Speaking to the Financial Times, Leonid Fedun said Russia's oil production of 10 million barrels a day was the most he would see "in his lifetime".
The 52-year-old added that in terms of production in Russia's oil-rich western Siberia region, "the period of intense oil production (growth) is over" and compared the region to the North Sea and Mexico, where oil production has fallen.
Lukoil said last week, its 2007 net earnings jumped 27.1% to more than $9.5 billion (€5.91 billion) from 2006.
The FT says that Viktor Khristenko, Russia’s energy minister who is pushing for tax cuts that could stimulate investment, said last week: “The output level we have today is a plateau, stagnation.”
Russia has been viewed as an important counterweight to Middle East oil dominance, at a time when the supply situation is tight.
Oil futures in New York on Monday rose to $111.79 a barrel, close to last week’s record of $112.21 a barrel.
The Christian Science Monitor reports today that another private oil company, the Russian-British joint venture TNK-BP, is reeling under successive attacks by police and government agencies, in a pattern reminiscent of previous state-sponsored takeovers.
The continuing troubles for Russia's fourth-largest petroleum firm are fueling a debate over whether the imminent change of Kremlin leaders from Vladimir Putin to the reputedly more liberal Dmitri Medvedev holds out hope for genuine reform.
The BP joint venture TNK-BP, faces a state environmental review at its biggest oil field, which is likely politically motivated.
The alternative tool of intimidation deployed by the Kremlin, is a tax audit.
The CSM says that over the past five years, about a third of Russia's oil production has been effectively renationalized, often in legally murky ways, and accompanied by baldly partisan actions by state agencies.

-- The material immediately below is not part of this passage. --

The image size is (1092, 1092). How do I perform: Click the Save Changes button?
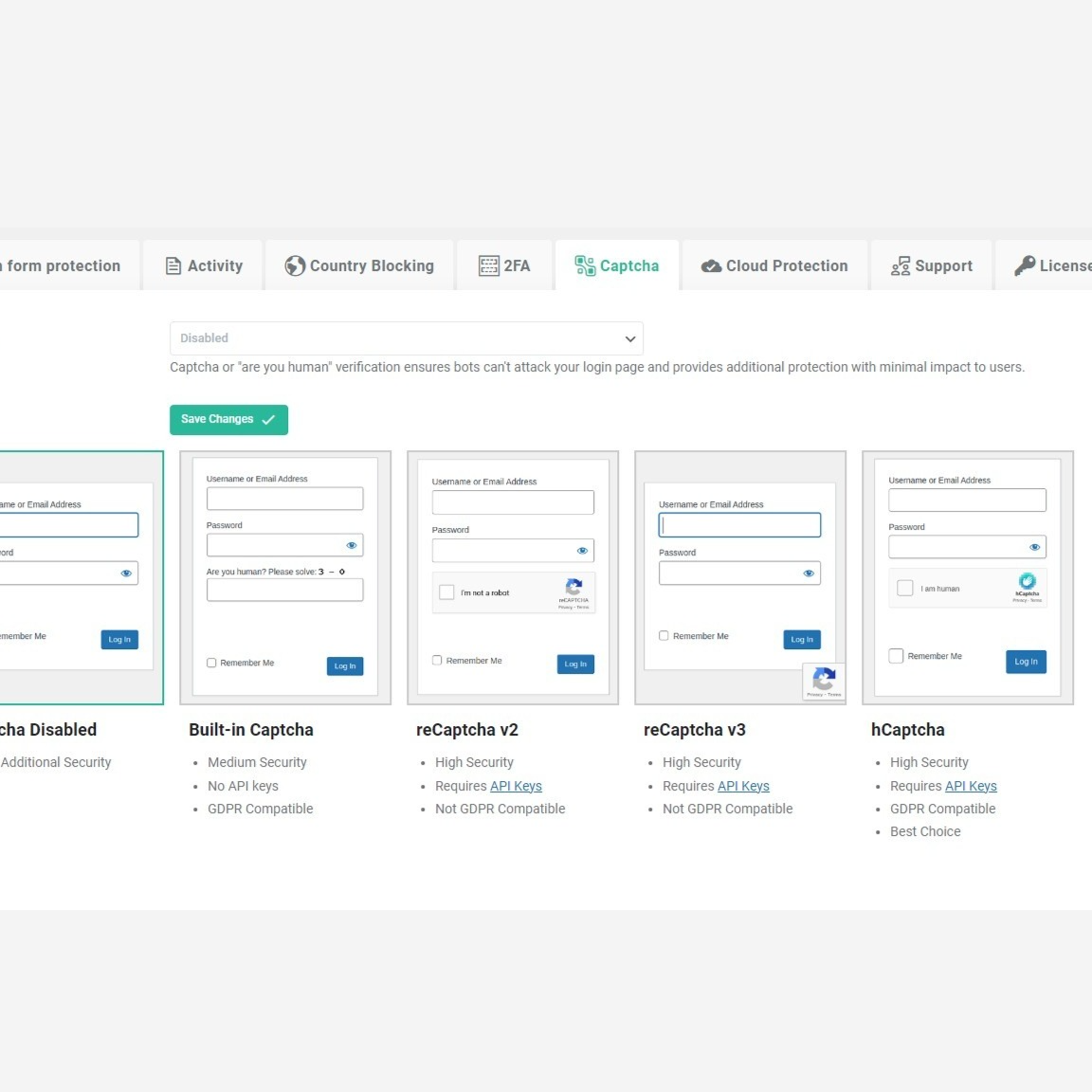click(x=228, y=420)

Medvedev, who has been chairman of the state-run natural gas monopoly Gazprom since 2001, has raised hopes that this era might be coming to a close.
Russia ended 2007 with its ninth straight year of growth, averaging 7% annually since the financial crisis of 1998.
The US Energy Information Administration says that Russia’s economy is heavily dependent on oil and natural gas exports, making it vulnerable to fluctuations in world oil prices. According to an International Monetary Fund (IMF) study , a $1 per barrel increase in Urals blend oil prices for a year is estimated to raise federal budget revenues by 0.35% of GDP, or $3.4 billion. In order to manage windfall oil receipts, the government established a stabilization fund in 2004 worth. By the end of 2007, the fund was worth about $157 billion. Raw materials, such as oil, natural gas, and metals, dominate merchandise exports and account for over two-thirds of all Russian export revenues.
Although estimates vary widely, the IMF and World Bank suggest that in 2005 the oil and gas sector represented around 20% of the country’s GDP, generated more than 60% of its export revenues (64% in 2007), and accounted for 30% of all foreign direct investment (FDI) in the country.